Solve it ${(1 + i)^{ - 3}}$

Answer 1

Hint : An imaginary number is the complex number which can be written as the real number multiplied by the imaginary unit “i”. Here we will use the laws of the power and exponents and simplify placing the values of the cubes and squares of the imaginary number “i”

** Complete step-by-step answer** :
${(1 + i)^{ - 3}}$
Take the inverse of the given term using the law of negative exponent.
${(1 + i)^{ - 3}} = \dfrac{1}{{{{(1 + i)}^3}}}$
Expand the denominator by using the formula to find the cube of the sum of two terms.
${(a + b)^3} = {a^3} + {b^3} + 3ab(a + b)$
${(1 + i)^{ - 3}} = \dfrac{1}{{{1^3} + {i^3} + 3(1)(i)(1 + i)}}$
Simplify the above equation by opening the brackets and the constant outside the bracket.
${(1 + i)^{ - 3}} = \dfrac{1}{{{1^3} + {i^3} + 3i(1 + i)}} \\\ {(1 + i)^{ - 3}} = \dfrac{1}{{{1^3} + {i^3} + 3i + 3{i^2}}} \\\$
Now, substitute the values for “i”
${i^2} = - 1{\text{ and }}{{\text{i}}^3} = - i$ in the above equation-
${(1 + i)^{ - 3}} = \dfrac{1}{{{1^3} + ( - i) + 3i + 3( - 1)}}$
Also, place the value of the one cube equal to one. Also remember the basics of the mathematical operations, when you open the bracket plus minus is minus and minus minus gives plus and plus plus gives plus.
${(1 + i)^{ - 3}} = \dfrac{1}{{1 - i + 3i - 3}}$
Make a pair of like terms and simplify.
${(1 + i)^{ - 3}} = \dfrac{1}{{\underline {1 - 3} - \underline {i + 3i} }}$
When you simplify addition or subtraction between the terms, use the identity of plus minus you have to do subtraction and sign of greater digit.
$\Rightarrow {(1 + i)^{ - 3}} = \dfrac{1}{{ - 2 + 2i}}$
Take common from the denominator of the fraction on the right hand side of the equation.
$\Rightarrow {(1 + i)^{ - 3}} = \dfrac{1}{{ - 2(1 - i)}}$
Now, use the conjugate of the given equation and multiply and divide it with the above equation.
$\Rightarrow {(1 + i)^{ - 3}} = \dfrac{1}{{ - 2(1 - i)}} \times \dfrac{{(1 + i)}}{{(1 + i)}}$
Simplify the above equation and replace it by using the difference of two squares. $(a + b)(a - b) = {a^2} - {b^2}$
$\Rightarrow {(1 + i)^{ - 3}} = \dfrac{{(1 + i)}}{{ - 2(1{}^2 - {i^2})}}$
Now, substitute the values for “i”
${i^2} = - 1{\text{ }}$ in the above equation-
$\Rightarrow {(1 + i)^{ - 3}} = \dfrac{{(1 + i)}}{{ - 2(1 - ( - 1))}}$
Open the bracket, use the identity minus minus plus.
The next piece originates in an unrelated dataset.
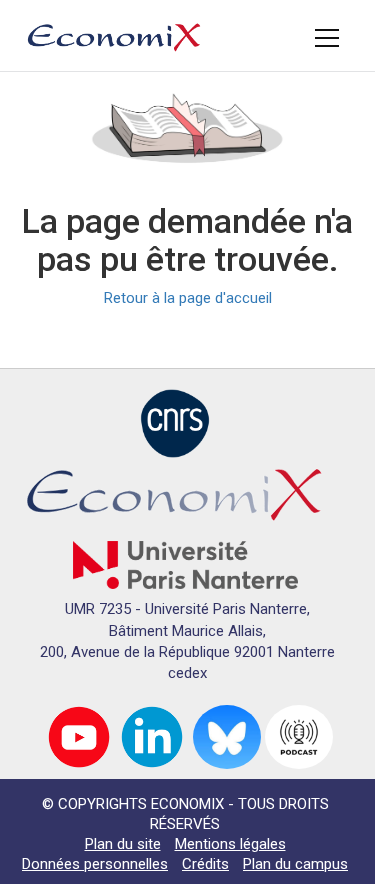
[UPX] (185, 564)
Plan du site (123, 844)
$$\Rightarrow {(1 + i)^{ - 3}} = \dfrac{{(1 + i)}}{{ - 2(1 + 1)}} \\\ \Rightarrow {(1 + i)^{ - 3}} = \dfrac{{(1 + i)}}{{ - 2(2)}} \\\ \Rightarrow {(1 + i)^{ - 3}} = \dfrac{{(1 + i)}}{{ - 4}} \\\$$

Hence, this is the required solution.
So, the correct answer is “ $\dfrac{{(1 + i)}}{{ - 4}}$ ”.

Note : Conjugate of the complex number is the number with an equal real part but an imaginary part equal magnitude but opposite in sign. It is expressed in the form of $a + ib$ , where “a” and “b” are the real numbers of the complex number.